Please repeat exactly the lines below from the line with "Instruction: Click the gold police badge icon" to the line with "Where should I", including both, and leave out every picture.

* [Data extracts]
··········

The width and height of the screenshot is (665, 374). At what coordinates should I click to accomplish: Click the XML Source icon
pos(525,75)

··········

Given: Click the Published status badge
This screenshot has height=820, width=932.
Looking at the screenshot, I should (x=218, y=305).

··········

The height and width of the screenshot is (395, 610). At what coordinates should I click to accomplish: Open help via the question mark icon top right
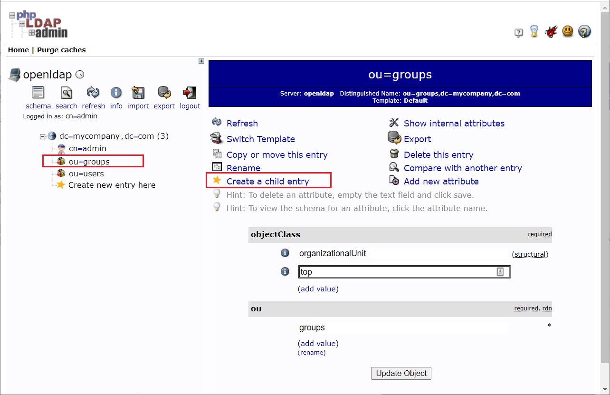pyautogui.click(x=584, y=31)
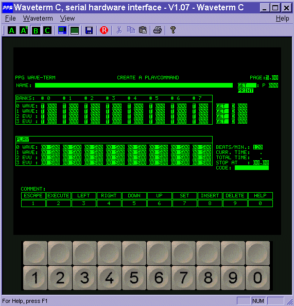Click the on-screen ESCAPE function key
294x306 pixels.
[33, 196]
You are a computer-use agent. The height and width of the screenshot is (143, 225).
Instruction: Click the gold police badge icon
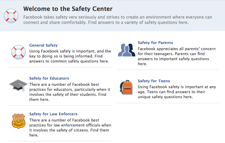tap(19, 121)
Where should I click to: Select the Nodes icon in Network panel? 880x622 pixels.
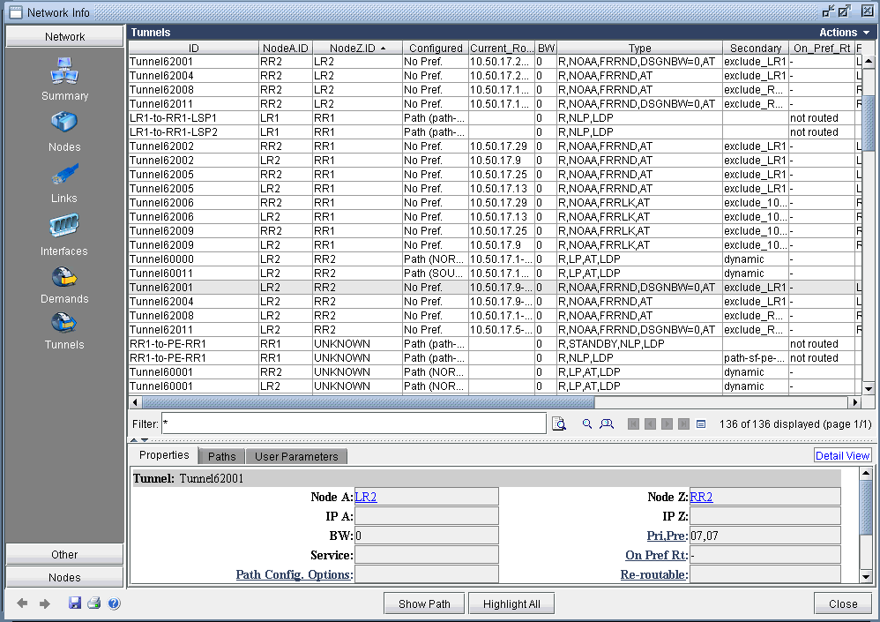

··········

* [Solution]
Instruction: Click the gold police badge icon
tap(19, 121)
Where should I click to: Select the Nodes icon in Network panel? 880x622 pixels.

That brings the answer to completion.